> _Task_
Which lines of the data include the string "accomplish"? List them all.

Stored items

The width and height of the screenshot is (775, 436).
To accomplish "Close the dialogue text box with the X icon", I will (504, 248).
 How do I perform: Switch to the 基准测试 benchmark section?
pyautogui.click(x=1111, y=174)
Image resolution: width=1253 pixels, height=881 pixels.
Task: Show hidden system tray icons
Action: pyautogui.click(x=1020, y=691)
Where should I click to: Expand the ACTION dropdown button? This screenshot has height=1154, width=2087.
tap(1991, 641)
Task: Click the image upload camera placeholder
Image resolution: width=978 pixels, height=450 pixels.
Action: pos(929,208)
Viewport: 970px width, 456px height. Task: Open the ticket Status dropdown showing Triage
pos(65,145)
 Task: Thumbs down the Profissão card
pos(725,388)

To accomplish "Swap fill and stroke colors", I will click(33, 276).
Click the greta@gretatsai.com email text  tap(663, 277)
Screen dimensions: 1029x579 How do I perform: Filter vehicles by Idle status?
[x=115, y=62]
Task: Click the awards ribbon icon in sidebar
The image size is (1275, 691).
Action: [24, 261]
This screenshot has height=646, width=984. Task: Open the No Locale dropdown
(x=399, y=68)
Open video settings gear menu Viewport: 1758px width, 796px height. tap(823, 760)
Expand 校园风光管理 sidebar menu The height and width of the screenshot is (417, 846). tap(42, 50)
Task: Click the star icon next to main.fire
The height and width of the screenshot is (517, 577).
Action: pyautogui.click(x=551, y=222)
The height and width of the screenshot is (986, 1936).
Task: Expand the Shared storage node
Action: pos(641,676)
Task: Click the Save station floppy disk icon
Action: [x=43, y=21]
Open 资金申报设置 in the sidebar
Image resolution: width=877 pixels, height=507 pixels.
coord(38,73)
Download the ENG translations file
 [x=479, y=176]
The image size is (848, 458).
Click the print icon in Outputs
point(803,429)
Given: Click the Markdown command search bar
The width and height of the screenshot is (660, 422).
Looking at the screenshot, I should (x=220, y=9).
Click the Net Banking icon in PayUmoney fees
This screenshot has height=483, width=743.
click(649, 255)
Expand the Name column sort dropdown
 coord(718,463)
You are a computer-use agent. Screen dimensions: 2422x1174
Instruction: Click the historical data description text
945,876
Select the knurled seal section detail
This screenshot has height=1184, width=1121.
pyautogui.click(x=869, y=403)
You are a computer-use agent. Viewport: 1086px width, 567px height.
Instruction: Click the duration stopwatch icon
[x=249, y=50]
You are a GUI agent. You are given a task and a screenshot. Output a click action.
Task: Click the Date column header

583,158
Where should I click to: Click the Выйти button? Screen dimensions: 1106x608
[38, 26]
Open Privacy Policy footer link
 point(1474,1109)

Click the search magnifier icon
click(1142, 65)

> _Response below_
To accomplish "Close the dialogue text box with the X icon", I will (504, 248).
To accomplish "Swap fill and stroke colors", I will click(33, 276).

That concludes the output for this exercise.